Posted on: 13/05/2022

Employment lawyers and HR advisors are often accused of being killjoys.

Every year we give the same advice about how your Christmas parties can give rise to claims and of course we’re forever warning about the risks of comments or jokes being taken out of context and turned into costly discrimination claims.

Sadly, we make these warnings for good reason. Tribunal cases that reference ‘workplace banter’ are at a new high, rising 44% in the last year.

That’s according to research from Employment Law Firm GQ Littler.

In this article, Employment Solicitor Chris Dobbs discusses this further…

What is considered banter in the workplace?

For most of us, workplace banter is a fact of life and forms part of our daily interaction with co-workers.

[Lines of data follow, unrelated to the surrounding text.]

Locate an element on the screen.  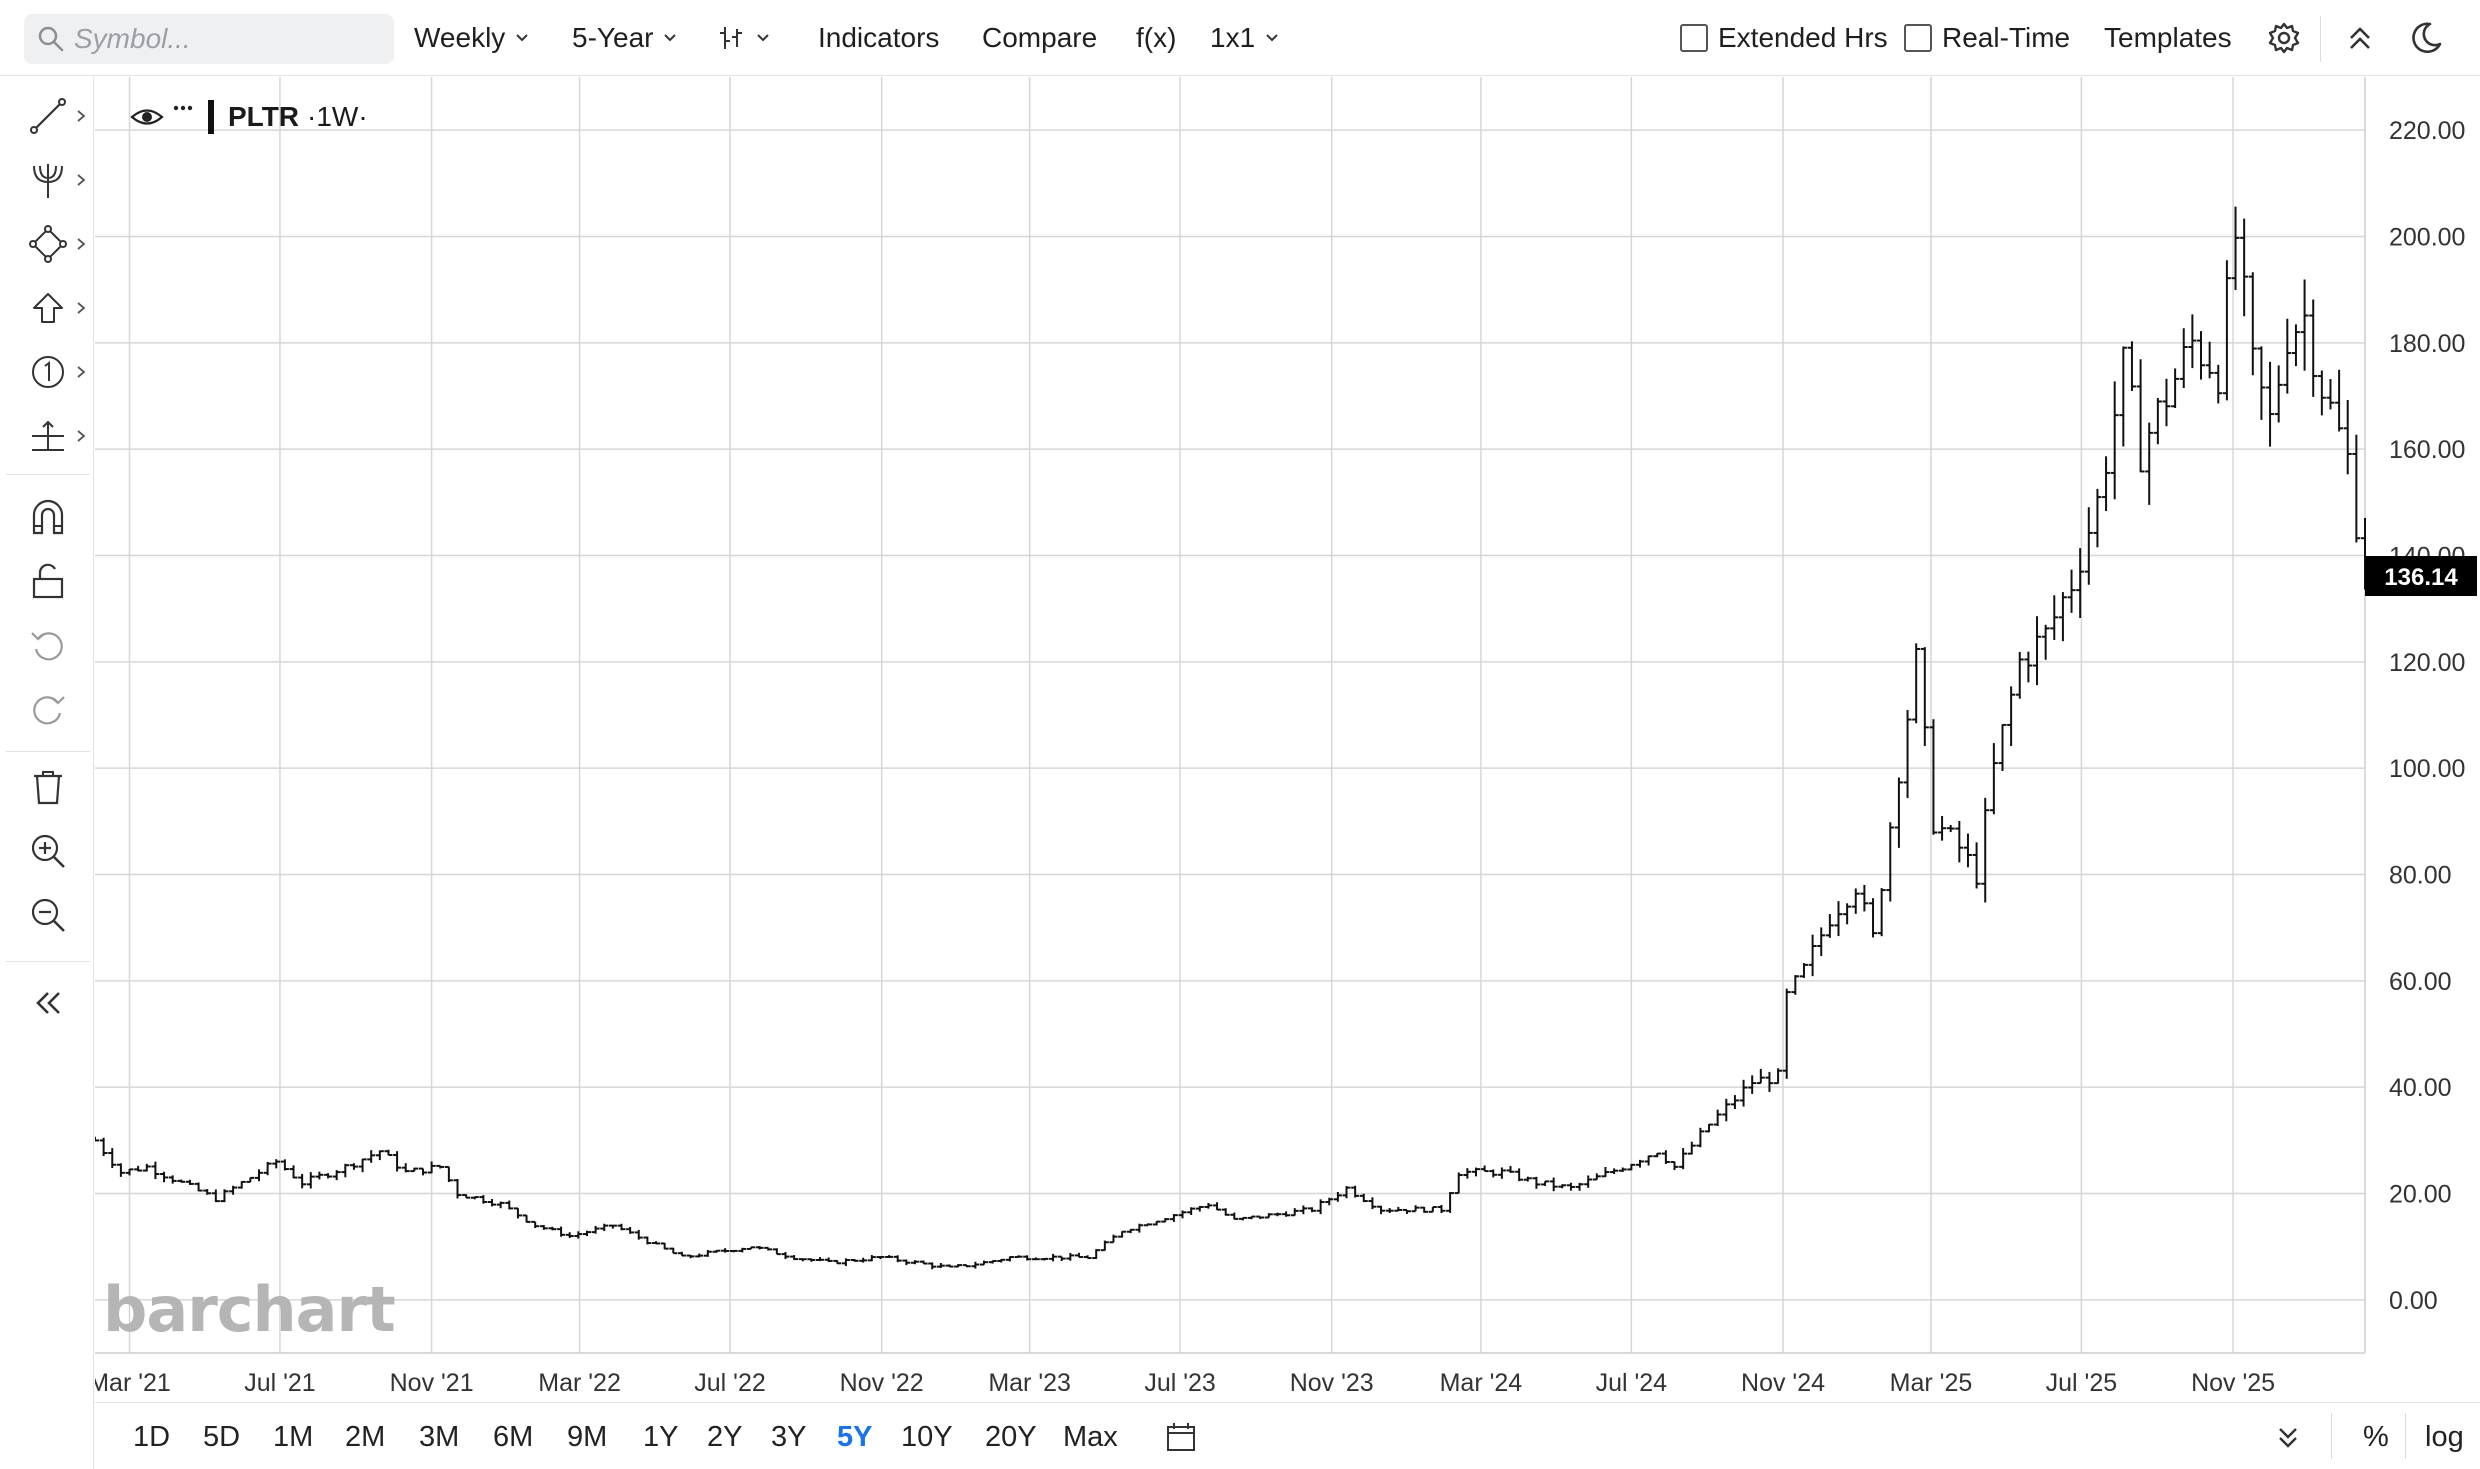
indicators-button: Indicators is located at coordinates (878, 38).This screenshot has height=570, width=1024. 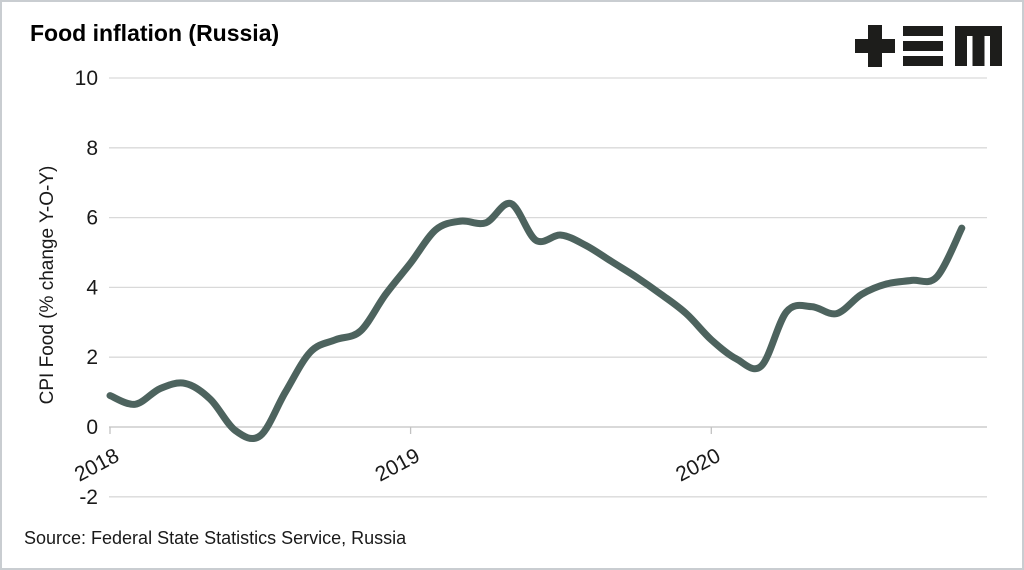 What do you see at coordinates (92, 358) in the screenshot?
I see `y-tick-label: 2` at bounding box center [92, 358].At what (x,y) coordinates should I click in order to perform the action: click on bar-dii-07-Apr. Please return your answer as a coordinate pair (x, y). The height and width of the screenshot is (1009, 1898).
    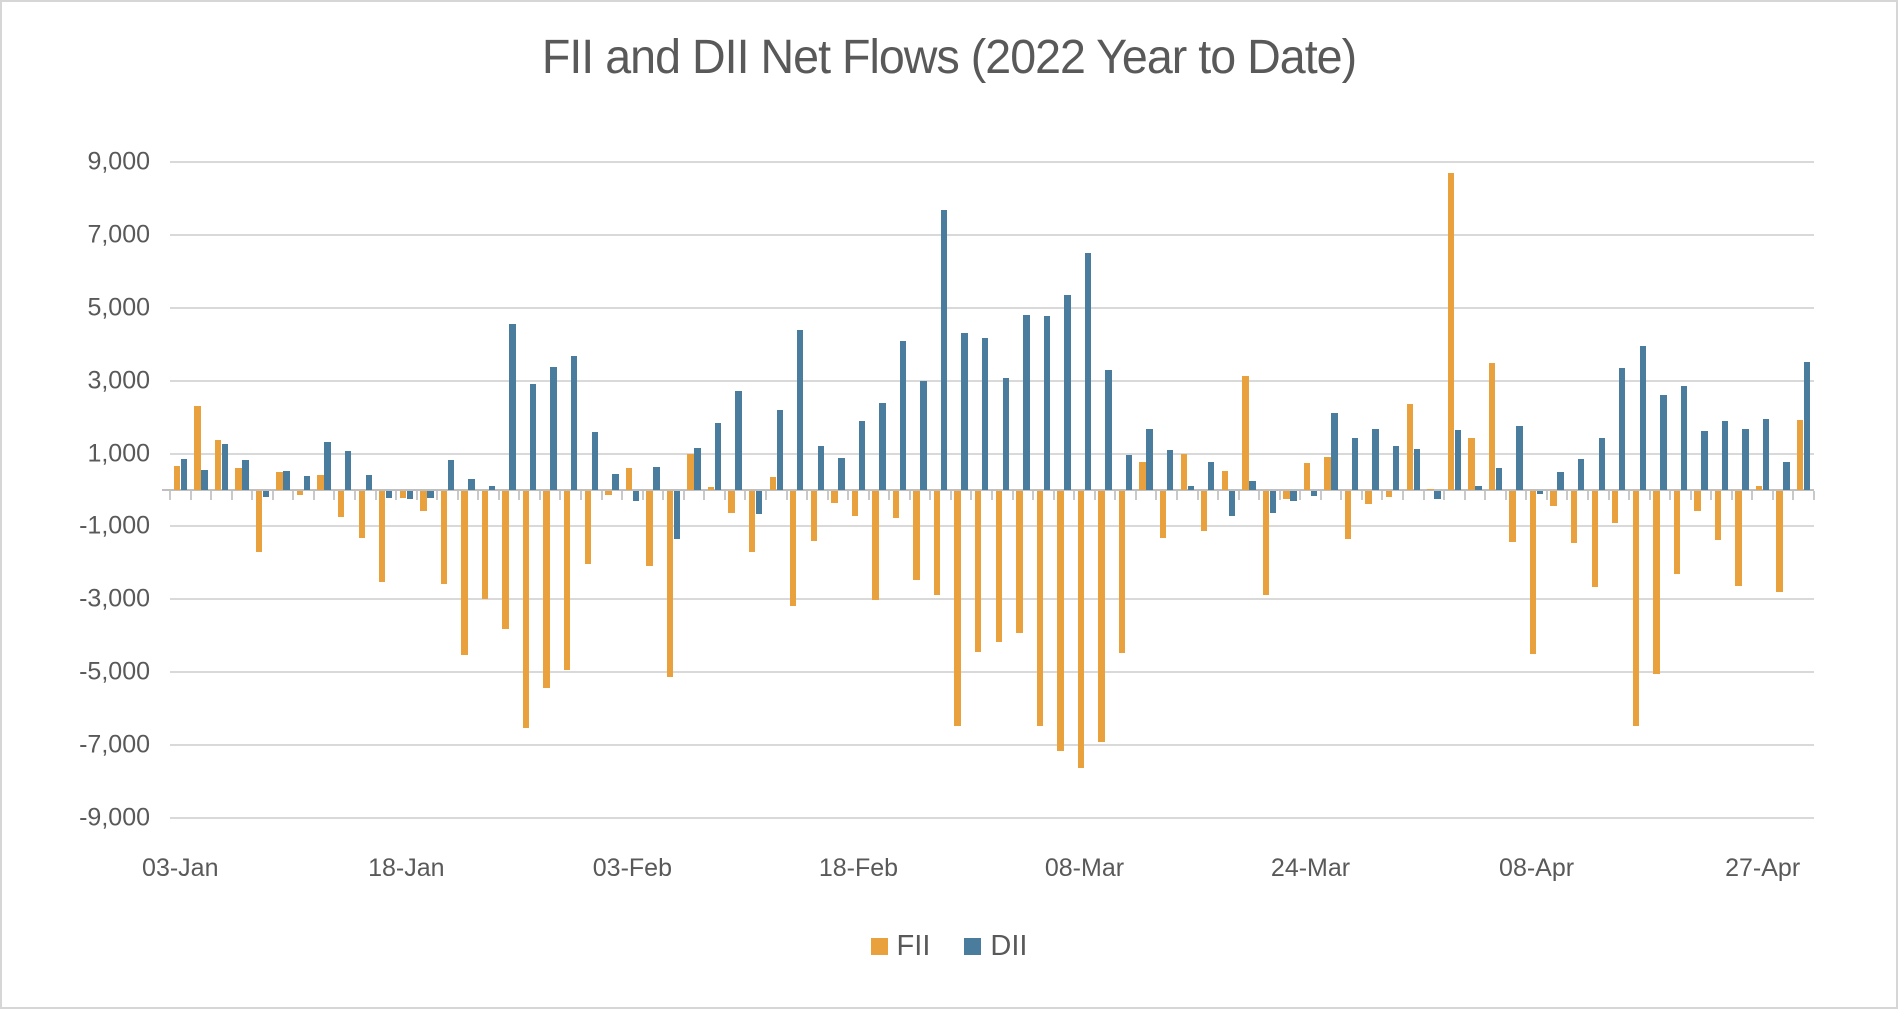
    Looking at the image, I should click on (1520, 458).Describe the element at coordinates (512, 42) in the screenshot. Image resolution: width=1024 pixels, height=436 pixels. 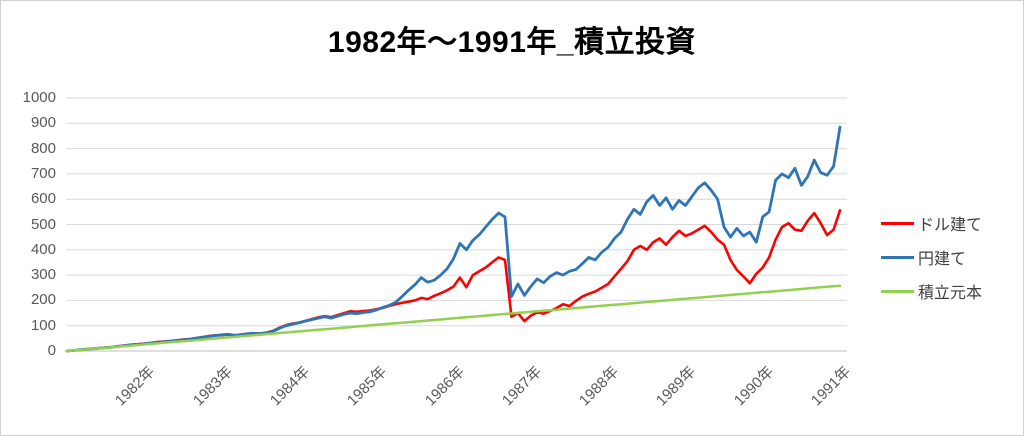
I see `chart-title: 1982年～1991年_積立投資` at that location.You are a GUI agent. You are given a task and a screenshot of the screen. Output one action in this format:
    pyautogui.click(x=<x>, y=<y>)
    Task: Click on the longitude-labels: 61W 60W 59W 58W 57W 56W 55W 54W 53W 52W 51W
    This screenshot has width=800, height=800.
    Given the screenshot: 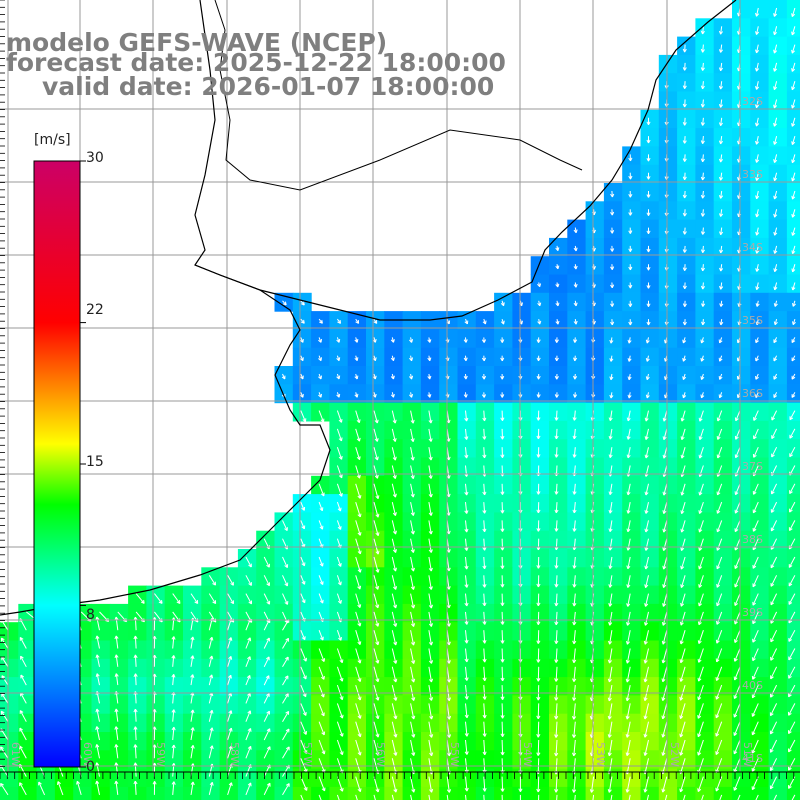 What is the action you would take?
    pyautogui.click(x=382, y=754)
    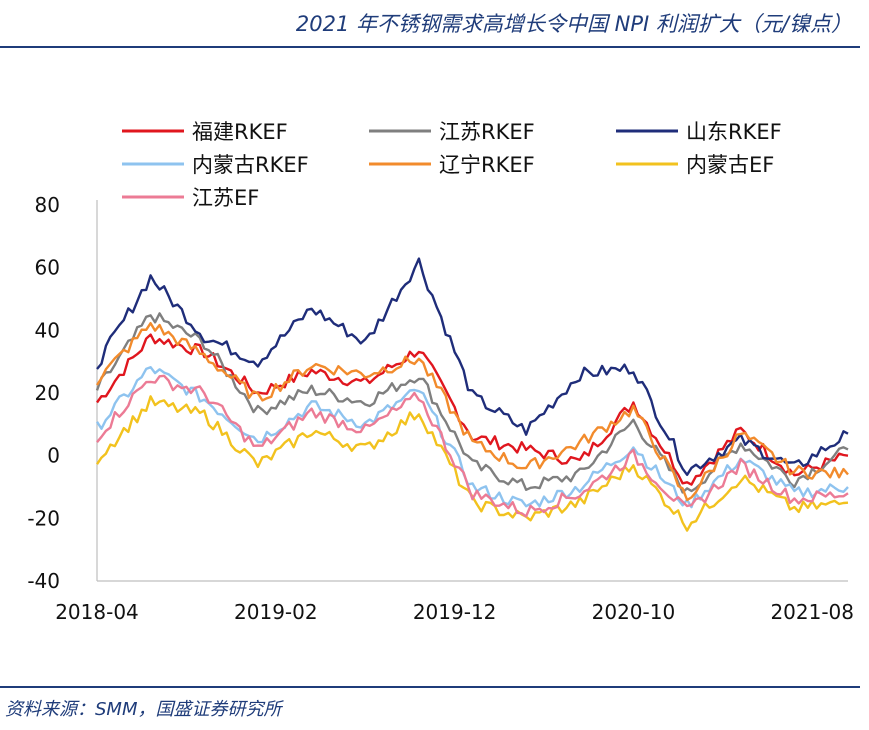 The width and height of the screenshot is (869, 730). I want to click on bottom-divider, so click(430, 687).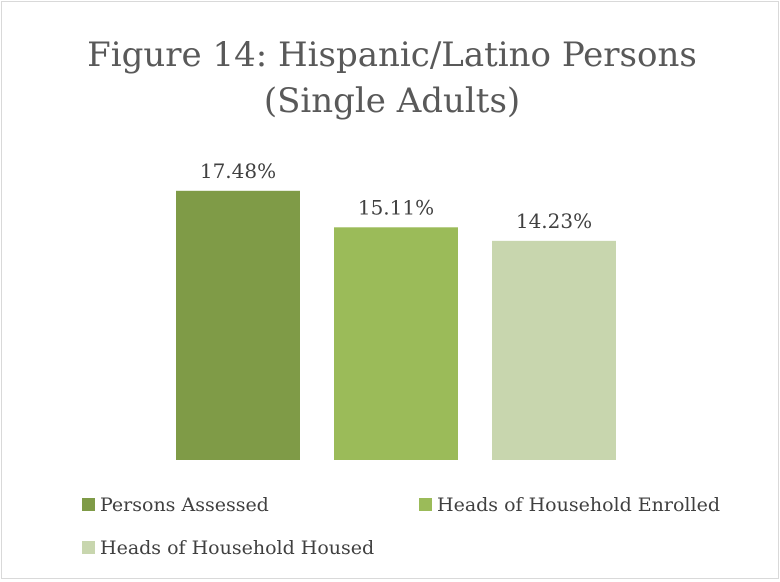 This screenshot has width=780, height=582. Describe the element at coordinates (392, 101) in the screenshot. I see `chart-title-line-2: (Single Adults)` at that location.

A dictionary will tell you that it is the good-natured exchange of teasing remarks or comments; and therein lies the problem.

What is acceptable office banter?

There is an argument to say that no office banter is acceptable banter but that is clearly unworkable. The risk for employers is that the law allows even non-participants in the exchange to potentially bring discrimination claims.

We all know that there are things we consider it acceptable for our friends to say to us (maybe a joke about our age in a birthday card) but which we would consider to be crossing the line from someone else.

Disputes become more likely when the content of the banter touches on a protected characteristic.

Of course, it is often the case that friends and co-workers make jokes at the expense of each other’s age, sex or even medical conditions, especially where the individual makes those jokes themselves.

When does workplace banter become bullying?

Bullying is not a term with a legal definition and so the point at which banter becomes bullying is often down to the definition in each workplace’s policy or code of conduct.

Legally bulling is most likely to give rise to claims for harassment (Section 26 of the Equality Act 2010) or, potentially, constructive unfair dismissal.